Os dramas familiares, as dores, as culpas, foram retratados, mas com um olhar amoroso, de perdão ao que parecia imperdoável, de compreensão do inaceitável, de gratidão até pelo que, se pudesse, jamais gostaria de ter vivido

Foi quando da cena da turma da escola assistindo ao filme de Sam – o protagonista alter-ego de Spielberg –, no baile anual, que me dei conta de que o problema estava mais em mim mesmo do que no filme. O descompasso entre a realidade e o que se mostrava na tela incomodou profundamente dois dos piás ali retratados. Um, por ver sua solidão e esquisitice escancarada; outro, por saber não ser o “herói” que parecia no filme, indo tirar satisfação com Sam depois, perguntando por que ele havia feito aquilo.

A resposta de Sam é reveladora. Ele não fez porque quis, nem sabia dizer por que, na verdade, apenas montou o filme conforme o que nasceu do seu olhar, da forma que a sequência daquelas cenas se montou em seu espírito. A forma que dá significado à realidade que quase sempre nos parece opaca e sem brilho, mas que a arte é capaz de revelar, expressando-a.

Ele não retratou o “herói” por ser um herói ou por querer conquistar sua amizade, até porque nem sequer gostava do piá, mas porque era isso que o filme “pedia”, revelando a possibilidade de o guri ser melhor do que vinha sendo. E a reação dele, de consciência culpada pelo comportamento que vinha adotando, mostrou que, no fundo, sabia disso.  Assim como Sam mostrou naquele rapaz o melhor nele ainda não atualizado, mostrou a solidão do outro não por vingança, mas por compaixão, sendo talvez o único a realmente enxergar o real problema do piá considerado problemático por todos na escola.

A resposta de Sam ao menino não deixa de ser a resposta de Spielberg ao que fez no filme com a história da sua família, de sua infância até o começo de sua vida adulta, quando deu os primeiros passos para se tornar o cineasta que se tornaria.

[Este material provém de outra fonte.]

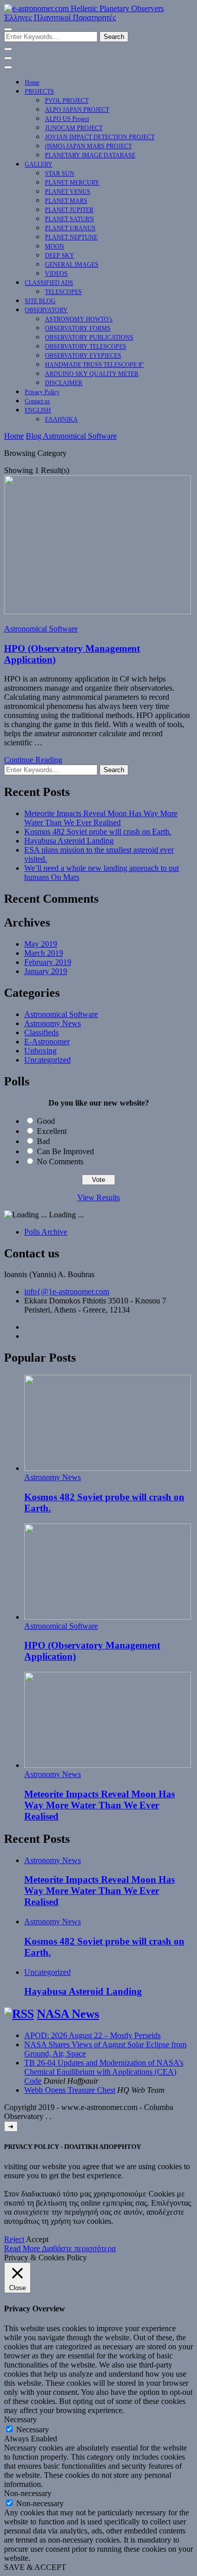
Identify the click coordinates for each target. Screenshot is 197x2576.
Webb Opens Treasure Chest (69, 2090)
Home (32, 82)
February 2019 (47, 962)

Os dramas familiares, as dores, as culpas, foram retratados, mas com um olhar amoroso, de perdão ao que parecia imperdoável, de compreensão do inaceitável, de gratidão até pelo que, se pudesse, jamais gostaria de ter vivido. O sofrimento está lá, mas também o consolo, a esperança e o “final feliz” que não se vê, mas faz tudo ter valido a pena.

No fim das contas, é uma história de amor sobre todas as coisas. Por mais que a mãe amasse os filhos e o marido, amava mais o amante, sacrificando os demais amores no altar deste. Assim como o pai sacrificou o casamento por amar mais seu trabalho (não os empregos), aceitando a perda da esposa e a dor da solidão consequente, como fica nítido na magistral cena final dele vendo a foto da esposa feliz com o novo marido.

Assim como o amor de Sam/Spielberg pelo cinema era maior do que todas as coisas, cujos sacrifícios para poder se tornar quem se tornou foram aceitos, por mais dolorosos que fossem. A cena final dele conversando com John Ford, que lhe deu valiosa lição sobre como enquadrar o horizonte em seus filmes, imediatamente aplicada no enquadramento derradeiro, ajustando o horizonte enquanto Sam seguia seu destino, é de uma singeleza genial que completa a forma da obra, revelando o enquadramento no qual todas as histórias ali foram contadas: o do amor.